Leurs caractéristiques biochimiques permettent de les identifier lors d’isolement [29]:

- M. tuberculosis : accumule de l'acide nicotinique (test à la niacine positif), croît en présence de TCH (acide thiophènedicarboxylique), est positif au test de la nitrate réductase et possède une catalase thermolabile.

- M. bovis : ne croît pas en présence de TCH, est négatif aux tests de la niacine et de la nitrate réductase et possède une catalase thermolabile.

Les travaux concernant la génétique de certaines mycobactéries ont permis d’accomplir de grandes avancées dans la compréhension de la pathogénie de ces organismes et dans la mise en place d’outils diagnostiques performants. Le séquençage entier du génome de M.

tuberculosis (1998) a permis, par exemple, de découvrir que le gène codant pour la protéine ESAT-6 était essentiel au pouvoir pathogène chez l'homme comme chez l’animal : cette protéine, lorsqu’elle est sécrétée, déclenche une forte production d'interférons Gamma [129]. Il semble que cette caractéristique soit identique chez l’éléphant : la protéine ESAT-6 est ainsi largement utilisée aujourd’hui dans la mise au point de techniques diagnostiques indirectes (cf §.3.5.2.b.iii) [64, 66].

e.

Sensibilités et résistances

Les caractéristiques structurales des bacilles tuberculeux, et notamment le fait que leur paroi contienne des acides mycoliques, expliquent les propriétés particulières de sensibilité et de résistance de cette famille. Citons quelques unes de ces propriétés :

- Les mycobactéries sont résistantes :

o au froid,

o à la dessiccation (environ 5 années de survie à l’état desséché), o dans l’air et les poussières,

o aux antibiotiques usuels (pénicilline, tétracycline, chloramphénicol…),

o à certains antiseptiques et désinfectants chimiques (notamment aux acides et bases en solution).

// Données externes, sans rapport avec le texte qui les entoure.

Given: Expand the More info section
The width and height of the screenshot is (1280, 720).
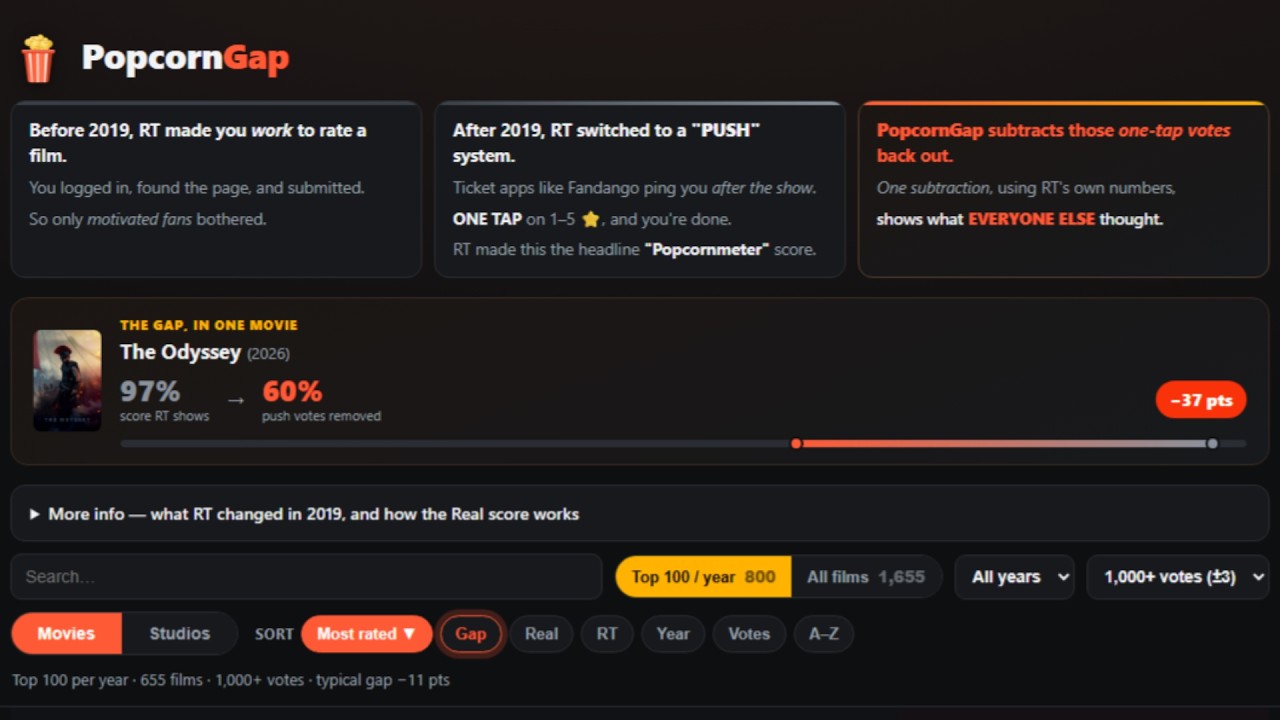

- Les mycobactéries sont néanmoins sensibles :

o à la chaleur (20 minutes à 60°C, 20 secondes à 75°C), o aux rayons Ultra Violet (UV),

o à la lumière naturelle (temps de survie à la lumière naturelle : 40 jours, contre 5 mois à l’obscurité),

o à certains antibiotiques, seul ou en association (dont l’isoniazide, l’éthambutol, la rifampicine et la pyrazinamide sont les principaux exemples), qualifiés d’antituberculeux (cf §.3.7.1.c),

o à certains désinfectants utilisés à des doses adéquates (iode, alcool, dérivés phénoliques, hypochlorites, formol).

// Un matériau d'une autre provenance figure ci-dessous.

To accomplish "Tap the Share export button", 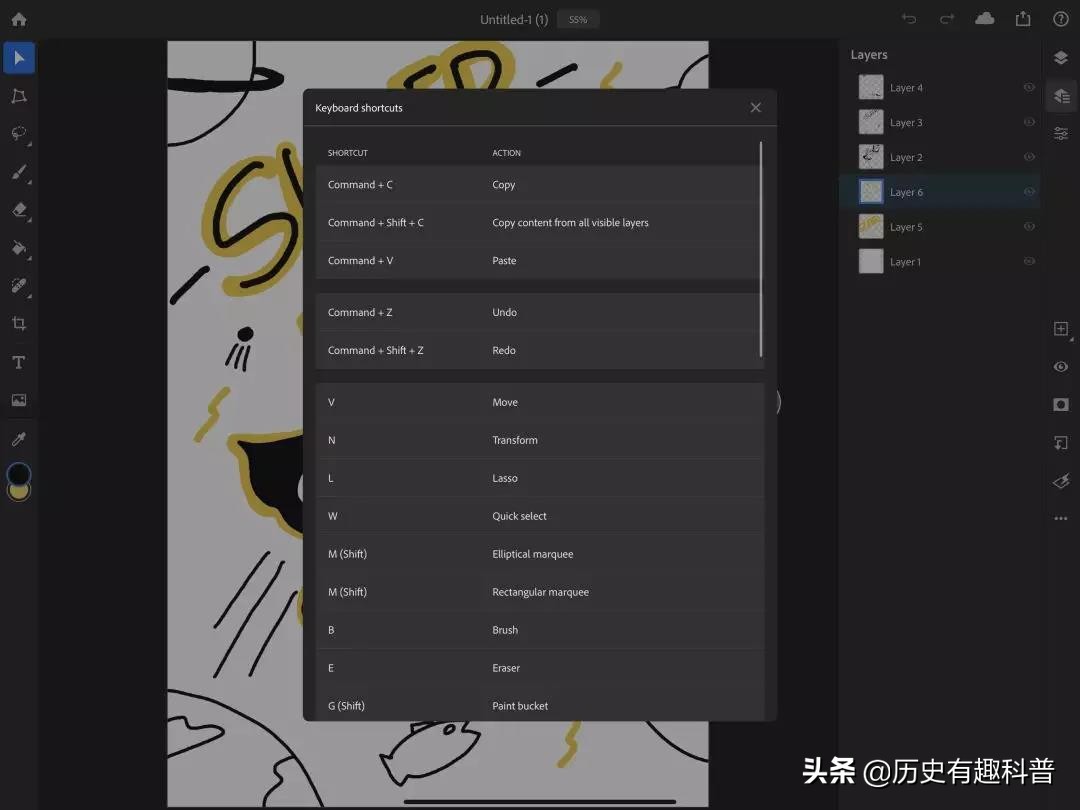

Il faut donc garder à l’esprit que la résistance des bacilles tuberculeux est toujours élevée, que ce soit dans le milieu extérieur ou dans les produits d’origine animale. Ces propriétés de sensibilité et de résistance sont importantes à connaître afin d’adapter au mieux les mesures prophylactiques lors d’assainissement (désinfection rigoureuse des locaux contaminés et pasteurisation du lait notamment).

L’ensemble de ces caractéristiques permet aux bactériologistes d’identifier la mycobactérie impliquée lors d’infection. Bien que Mycobacterium tuberculosis soit le principal responsable de la tuberculose chez l’éléphant, de nombreuses autres mycobactéries ont déjà été isolées chez les Proboscidiens.